OMK : Je ne sais pas si la crise est terminée. Mais en signant le décret d’éligibilité des Comores à l’African Growth Opportunity Act (AGOA), dès le lendemain du second tour, le président américain, George Bush, a envoyé un signal fort et très remarqué. Aussitôt après, la Banque Africaine de Développement (BAD) a exprimé sa disponibilité à accompagner les Comores dans ses efforts de développement. Autre signal fort, la venue à Moroni d’une mission de la Banque mondiale (WB) et du Fonds monétaire internationale (FMI) dans l’agenda duquel est déjà inscrite une autre visite pour bientôt. La crise est finie, ce serait trop dire mais je crois que le pays se remet sur les rails.
Je reste convaincu que le pays a besoin de stabilité ; voilà pourquoi le Secrétaire général des Nations Unies a admis l’éligibilité des Comores au Fonds de consolidation de la paix en accordant une enveloppe financière de 5 millions de dollars pour l’après-conflit.
Si les Comoriens se mettent au dialogue pour trouver les arrangements constitutionnels nécessaires pour s’assurer la stabilité dont le pays a besoin, alors il ne resterait qu’à s’atteler à la tâche du développement.
Question : Cette enveloppe du Secrétaire général des Nations Unies dans le cadre de ce Fonds ne pourrait-il pas susciter des frustrations, certains étant susceptibles de penser qu’elle irait seulement à Anjouan, comme l’aide budgétaire récente de la France. N’est-ce pas une autre brèche à l’instabilité ?

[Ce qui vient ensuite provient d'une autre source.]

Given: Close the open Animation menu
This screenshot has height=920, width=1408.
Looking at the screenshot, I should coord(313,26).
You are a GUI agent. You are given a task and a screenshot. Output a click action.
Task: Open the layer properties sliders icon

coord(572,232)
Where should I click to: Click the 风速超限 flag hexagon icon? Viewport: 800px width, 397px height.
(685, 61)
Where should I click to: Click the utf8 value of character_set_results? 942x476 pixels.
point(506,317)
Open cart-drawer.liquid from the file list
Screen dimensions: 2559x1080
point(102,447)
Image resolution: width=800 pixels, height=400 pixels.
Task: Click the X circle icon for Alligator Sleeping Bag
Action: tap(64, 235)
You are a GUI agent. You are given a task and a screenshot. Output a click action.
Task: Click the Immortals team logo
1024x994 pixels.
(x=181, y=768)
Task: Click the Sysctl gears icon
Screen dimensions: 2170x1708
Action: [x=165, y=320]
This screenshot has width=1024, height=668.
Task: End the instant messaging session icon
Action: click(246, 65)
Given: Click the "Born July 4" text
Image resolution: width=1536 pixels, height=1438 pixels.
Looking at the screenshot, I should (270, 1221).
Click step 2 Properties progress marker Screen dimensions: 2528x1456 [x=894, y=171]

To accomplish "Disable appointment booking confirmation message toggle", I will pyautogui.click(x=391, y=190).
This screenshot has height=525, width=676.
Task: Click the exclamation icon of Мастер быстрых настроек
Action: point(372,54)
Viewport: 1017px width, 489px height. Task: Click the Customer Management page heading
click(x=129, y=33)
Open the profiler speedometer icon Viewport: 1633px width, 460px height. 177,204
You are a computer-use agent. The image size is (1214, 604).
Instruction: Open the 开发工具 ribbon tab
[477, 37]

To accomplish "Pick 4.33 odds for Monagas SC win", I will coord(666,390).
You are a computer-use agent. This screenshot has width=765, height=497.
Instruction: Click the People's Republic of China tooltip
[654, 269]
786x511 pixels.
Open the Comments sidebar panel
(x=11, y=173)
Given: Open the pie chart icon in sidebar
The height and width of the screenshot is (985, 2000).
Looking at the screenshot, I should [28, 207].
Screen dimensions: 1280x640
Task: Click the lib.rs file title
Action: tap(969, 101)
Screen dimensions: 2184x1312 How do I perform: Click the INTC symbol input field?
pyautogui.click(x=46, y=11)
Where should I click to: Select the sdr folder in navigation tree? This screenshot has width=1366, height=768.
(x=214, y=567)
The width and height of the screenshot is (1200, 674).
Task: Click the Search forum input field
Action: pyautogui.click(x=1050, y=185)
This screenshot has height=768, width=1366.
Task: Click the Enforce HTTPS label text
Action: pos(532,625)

OMK : Je ne le crois pas. Cela dépend de la façon dont les Comoriens sauront gérer les choses et prendre la situation en main. Il nous faudrait comprendre que le Fonds de consolidation de la paix n’est pas ouvert à une île particulière mais aux Comores.
Je suis convaincu que tout le monde dans ce pays veut la paix, l’unité, la stabilité et la cohésion. Le dialogue est le seul capable d’assurer et de maintenir tout cela. Personne ne doit avoir peur du dialogue. Un dialogue où les différents interlocuteurs sont tous gagnants. Je ne suis pas de ceux qui croient qu’il y a un perdant et un gagnant dans un dialogue. Tout le monde peut et doit être gagnant. D’ailleurs, une mission est attendue dans les prochains jours pour étudier avec la partie comorienne comment ces fonds pourraient servir efficacement et utilement aux Comores et aux Comoriens.
Personnellement, je ne vois aucune crainte dans l’utilisation de ces fonds. Je répète qu’ils sont destinés à consolider et non le contraire. Il faut savoir que la crise, bien que le champ principal soit l’île d’Anjouan, n’ait affecté que les seuls Anjouanais. N’oublions pas cela.
Bientôt, le gouvernement réunira tous les acteurs concernés pour un briefing sur cette opportunité et voir ce qui pourrait être fait, où et comment. L’essentiel pour ces fonds est d’éviter une rechute dans des conflits. Des pays en ont déjà bénéficiés et les choses ne se sont pas si mal passées.